Dr. Bruzzese is Associate Professor of Child & Adolescent Psychiatry. She is an authority in behavioral medicine with a specialty in pediatric asthma. Trained as an applied developmental psychologist, her work reflects her dedication to addressing health care disparities in children and adolescents suffering from chronic illnesses, which carry multiple functional ramifications. Dr. Bruzzese has developed innovative school-based and family-focused interventions to improve the social, emotional and physical well-being, as well as academic success, of urban African American and Hispanic youth with asthma. Her interventions target the pediatric patient, their caregivers, and their medical providers. Her approach is multifaceted and involves the translation of findings from the biological, social, developmental and behavioral sciences to interventions that are tested rigorously in the “real-world” setting of schools. While her studies have focused primarily asthma, she has also been involved in obesity, diabetes and substance use trials. Her work has also evolved from efficacy trials to effectiveness, dissemination, and implementation efforts. Dr. Bruzzese is also a CAMS faculty member.

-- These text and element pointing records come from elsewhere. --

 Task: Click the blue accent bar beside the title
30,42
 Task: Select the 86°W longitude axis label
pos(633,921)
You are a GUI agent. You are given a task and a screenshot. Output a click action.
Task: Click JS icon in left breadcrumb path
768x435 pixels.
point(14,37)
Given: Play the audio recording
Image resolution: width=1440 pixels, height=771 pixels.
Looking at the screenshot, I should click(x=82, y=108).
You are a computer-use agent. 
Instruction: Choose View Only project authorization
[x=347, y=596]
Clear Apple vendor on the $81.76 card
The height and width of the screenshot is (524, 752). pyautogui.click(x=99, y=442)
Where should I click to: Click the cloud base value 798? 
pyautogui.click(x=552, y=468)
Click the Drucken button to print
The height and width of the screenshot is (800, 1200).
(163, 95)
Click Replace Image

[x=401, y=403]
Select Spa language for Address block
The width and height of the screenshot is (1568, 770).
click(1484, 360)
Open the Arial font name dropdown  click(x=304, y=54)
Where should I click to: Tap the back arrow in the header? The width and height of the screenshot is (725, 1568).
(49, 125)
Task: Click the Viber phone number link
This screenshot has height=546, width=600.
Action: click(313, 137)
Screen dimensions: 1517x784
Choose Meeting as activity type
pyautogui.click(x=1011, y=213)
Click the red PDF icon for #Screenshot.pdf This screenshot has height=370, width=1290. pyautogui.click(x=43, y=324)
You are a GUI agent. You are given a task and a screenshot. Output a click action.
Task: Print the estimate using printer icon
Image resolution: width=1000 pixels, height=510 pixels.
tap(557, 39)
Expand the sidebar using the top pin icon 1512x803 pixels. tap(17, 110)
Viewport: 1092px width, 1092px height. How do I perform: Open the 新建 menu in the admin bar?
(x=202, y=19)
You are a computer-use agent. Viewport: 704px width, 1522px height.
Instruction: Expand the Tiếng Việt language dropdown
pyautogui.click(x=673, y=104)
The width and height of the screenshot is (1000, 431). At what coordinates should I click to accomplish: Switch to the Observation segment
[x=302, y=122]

Currently the principal investigator of an NHLBI-funded controlled trial, Dr. Bruzzese is testing whether a multi-component behavioral medicine intervention helps adolescents with undiagnosed obtain a diagnosis and treatment and improve their physical and mental health. She is also examining how stress, anxiety, depression, and acculturation impact disease management and health outcomes. Dr. Bruzzese is also a co-investigator on two additional NHLBI-funded trials. One is testing the efficacy of multi-systemic therapy to improve the health of adolescents with asthma; the other is testing the impact of providing cultural competence training to physicians treating children and adolescents with asthma.
Dr. Bruzzese earned her BS in psychology summa cum laude from Brooklyn College and her MA and PhD in developmental psychology from Fordham University completing a sub-specialty in applied developmental psychology. She joined NYU School of Medicine in 2003.
Prior to joining the CSC, Dr. Bruzzese was an associate research scientist in the Department of Pediatrics at Columbia University College of Physicians and Surgeons.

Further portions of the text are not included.